• _Supplied records_:
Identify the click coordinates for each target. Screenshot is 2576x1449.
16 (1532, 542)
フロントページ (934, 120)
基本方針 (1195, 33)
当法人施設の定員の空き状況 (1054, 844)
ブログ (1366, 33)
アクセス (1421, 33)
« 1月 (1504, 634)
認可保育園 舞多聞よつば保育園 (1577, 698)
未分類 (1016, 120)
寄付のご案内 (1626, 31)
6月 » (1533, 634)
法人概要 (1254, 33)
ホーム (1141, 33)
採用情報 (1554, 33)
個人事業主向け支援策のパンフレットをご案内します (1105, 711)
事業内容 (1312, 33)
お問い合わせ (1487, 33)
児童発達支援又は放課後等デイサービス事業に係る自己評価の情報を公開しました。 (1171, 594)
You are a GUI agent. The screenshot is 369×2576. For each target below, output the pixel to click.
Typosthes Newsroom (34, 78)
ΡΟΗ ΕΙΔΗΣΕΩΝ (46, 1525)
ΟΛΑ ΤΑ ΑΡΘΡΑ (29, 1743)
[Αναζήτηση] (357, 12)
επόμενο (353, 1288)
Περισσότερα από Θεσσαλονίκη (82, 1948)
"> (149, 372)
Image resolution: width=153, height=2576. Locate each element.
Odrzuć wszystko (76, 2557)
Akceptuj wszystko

• _What the task asks_:
From the line containing "お問い合わせ (1487, 33)" through the end of the material, print each line exactly as it appears.

• _Task output_:
お問い合わせ (1487, 33)
児童発達支援又は放課後等デイサービス事業に係る自己評価の情報を公開しました。 (1171, 594)
You are a GUI agent. The screenshot is 369×2576. For each target below, output the pixel to click.
Typosthes Newsroom (34, 78)
ΡΟΗ ΕΙΔΗΣΕΩΝ (46, 1525)
ΟΛΑ ΤΑ ΑΡΘΡΑ (29, 1743)
[Αναζήτηση] (357, 12)
επόμενο (353, 1288)
Περισσότερα από Θεσσαλονίκη (82, 1948)
"> (149, 372)
Image resolution: width=153, height=2576. Locate each element.
Odrzuć wszystko (76, 2557)
Akceptuj wszystko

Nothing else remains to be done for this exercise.